----- Dataset entries

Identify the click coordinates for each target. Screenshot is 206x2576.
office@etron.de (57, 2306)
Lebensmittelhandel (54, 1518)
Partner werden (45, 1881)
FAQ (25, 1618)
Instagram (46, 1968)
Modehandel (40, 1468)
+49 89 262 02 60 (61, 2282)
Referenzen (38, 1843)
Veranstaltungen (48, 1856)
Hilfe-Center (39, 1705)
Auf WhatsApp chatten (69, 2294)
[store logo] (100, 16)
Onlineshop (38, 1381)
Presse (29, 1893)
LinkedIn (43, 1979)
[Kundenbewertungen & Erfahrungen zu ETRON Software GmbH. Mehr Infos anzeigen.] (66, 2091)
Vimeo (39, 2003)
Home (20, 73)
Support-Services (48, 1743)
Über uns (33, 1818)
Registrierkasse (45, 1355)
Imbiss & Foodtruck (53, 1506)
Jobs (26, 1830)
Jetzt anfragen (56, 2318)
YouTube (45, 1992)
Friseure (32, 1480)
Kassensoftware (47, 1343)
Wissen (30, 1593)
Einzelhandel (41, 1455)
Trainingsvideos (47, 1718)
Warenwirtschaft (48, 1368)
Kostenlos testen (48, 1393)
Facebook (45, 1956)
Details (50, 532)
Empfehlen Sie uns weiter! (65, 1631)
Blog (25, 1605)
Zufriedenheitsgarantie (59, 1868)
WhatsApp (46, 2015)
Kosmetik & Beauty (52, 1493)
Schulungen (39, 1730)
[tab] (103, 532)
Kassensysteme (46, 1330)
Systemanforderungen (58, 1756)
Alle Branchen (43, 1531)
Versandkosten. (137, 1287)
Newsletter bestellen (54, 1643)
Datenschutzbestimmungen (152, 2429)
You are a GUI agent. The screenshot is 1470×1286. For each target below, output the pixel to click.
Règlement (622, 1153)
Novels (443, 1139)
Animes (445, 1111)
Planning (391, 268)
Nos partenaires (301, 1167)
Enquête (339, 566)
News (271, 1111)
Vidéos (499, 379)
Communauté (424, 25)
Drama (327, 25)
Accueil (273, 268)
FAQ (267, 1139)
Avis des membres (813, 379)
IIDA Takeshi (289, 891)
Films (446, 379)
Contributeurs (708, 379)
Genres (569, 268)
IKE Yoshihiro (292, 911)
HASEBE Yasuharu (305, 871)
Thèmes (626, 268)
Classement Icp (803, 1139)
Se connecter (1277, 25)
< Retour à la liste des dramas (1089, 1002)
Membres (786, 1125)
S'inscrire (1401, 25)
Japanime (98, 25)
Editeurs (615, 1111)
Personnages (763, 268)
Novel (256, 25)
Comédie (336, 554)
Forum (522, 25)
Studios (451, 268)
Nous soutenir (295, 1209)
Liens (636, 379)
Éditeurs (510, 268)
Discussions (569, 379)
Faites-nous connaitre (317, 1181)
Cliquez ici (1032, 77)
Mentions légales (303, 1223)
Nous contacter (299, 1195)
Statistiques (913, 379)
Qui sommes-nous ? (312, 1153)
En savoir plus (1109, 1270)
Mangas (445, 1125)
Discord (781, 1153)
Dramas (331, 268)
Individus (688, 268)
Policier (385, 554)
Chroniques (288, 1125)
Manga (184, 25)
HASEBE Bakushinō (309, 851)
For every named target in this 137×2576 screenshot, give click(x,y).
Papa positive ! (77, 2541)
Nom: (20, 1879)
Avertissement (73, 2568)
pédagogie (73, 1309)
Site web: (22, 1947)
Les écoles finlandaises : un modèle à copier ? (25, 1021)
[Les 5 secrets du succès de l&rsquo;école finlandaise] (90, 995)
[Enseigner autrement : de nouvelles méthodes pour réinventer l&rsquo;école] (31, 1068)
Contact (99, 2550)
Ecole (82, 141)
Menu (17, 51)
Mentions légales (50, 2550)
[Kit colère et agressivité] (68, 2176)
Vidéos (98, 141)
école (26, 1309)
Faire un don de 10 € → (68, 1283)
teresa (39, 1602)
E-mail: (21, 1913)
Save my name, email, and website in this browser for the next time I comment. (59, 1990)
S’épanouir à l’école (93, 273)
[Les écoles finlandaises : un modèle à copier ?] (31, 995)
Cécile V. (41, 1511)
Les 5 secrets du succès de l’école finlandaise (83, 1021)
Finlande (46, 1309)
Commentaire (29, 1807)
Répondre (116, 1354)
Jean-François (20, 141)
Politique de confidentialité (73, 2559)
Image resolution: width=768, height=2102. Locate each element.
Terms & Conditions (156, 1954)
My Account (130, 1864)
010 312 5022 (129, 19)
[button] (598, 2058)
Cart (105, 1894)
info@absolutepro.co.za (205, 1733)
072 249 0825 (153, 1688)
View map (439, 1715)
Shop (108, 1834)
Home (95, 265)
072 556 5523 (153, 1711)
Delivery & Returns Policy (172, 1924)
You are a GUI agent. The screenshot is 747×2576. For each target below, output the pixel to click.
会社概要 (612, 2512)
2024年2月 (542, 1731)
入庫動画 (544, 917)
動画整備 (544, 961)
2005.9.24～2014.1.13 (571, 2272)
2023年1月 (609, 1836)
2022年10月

----------

■ Try it ■
Restate exactly the lines running from the line with "You are a GUI agent. The screenshot is 747×2576." to the end of the entries above, both ends included.

■ Output ■
You are a GUI agent. The screenshot is 747×2576. For each target below, output the pixel to click.
会社概要 (612, 2512)
2024年2月 (542, 1731)
入庫動画 (544, 917)
動画整備 (544, 961)
2005.9.24～2014.1.13 (571, 2272)
2023年1月 (609, 1836)
2022年10月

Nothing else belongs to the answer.